Are you considering the Weight Watchers diet for weight loss? As a dietitian and diabetes specialist, I've seen many patients try this popular program. Here's what you need to know about the pros and cons of Weight Watchers.
- Encourages balanced meals and portion control
- Flexible and customizable
- Offers support and accountability through meetings and online resources
- Requires tracking points or calories, which can be time-consuming
- The diet heavily limits you to foods and products in the weight-watchers product line, which gets expensive.
- Some mental health issues may arise from the point system: Some healthy foods are assigned high point values, leading to restrictions or guilt
- The diet does not prioritize nutrient-dense foods or address individual needs, but focuses mainly on calories. Your diet then may lack key vitamins or minerals, protein, healthy fats, or fiber.
- The diet doesn’t teach you how to eat, so if you stop the diet, you are likely to gain the weight back over time as your portion sizes return to typical levels.
What Diet To Try Instead
Instead of relying on a restrictive diet, follow a lifestyle approach like the Mediterranean, DASH, or MIND diet.
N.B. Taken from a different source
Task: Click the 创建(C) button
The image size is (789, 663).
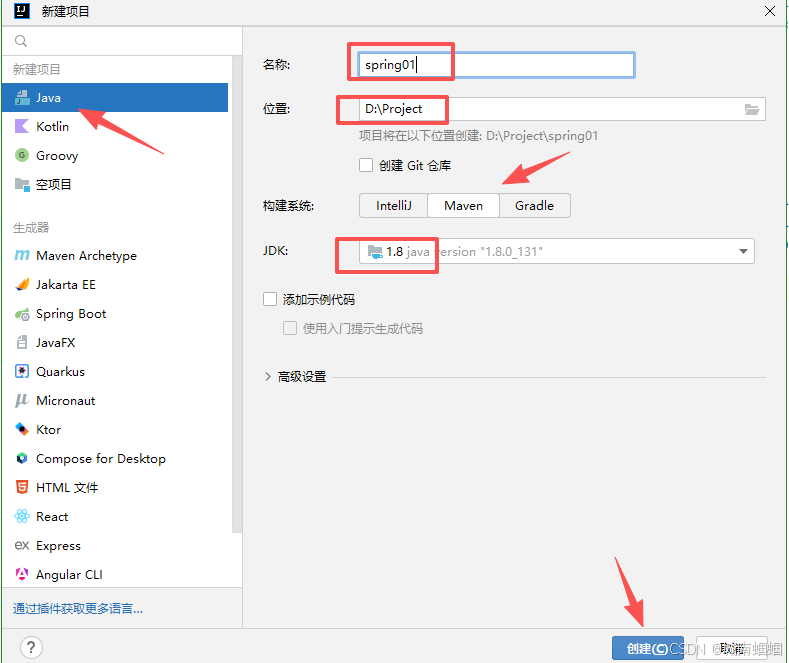Action: click(x=647, y=648)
These diets prioritize whole foods, healthy fats, and a variety of nutrients. They also offer flexibility and can be personalized to individual needs, but since they use natural foods instead of food products, they will be much less expensive. Notably, while following one of these diets instead of weight watchers is ideal, balancing your meals using the portioned plate method is also important. Because, what’s a healthy diet without some sense of balance and portion control?
While Weight Watchers may work for some people, there are other evidence-based diets that are less expensive, more natural, and prioritize overall health and well-being. As always, consult with a registered dietitian to determine the best plan for you.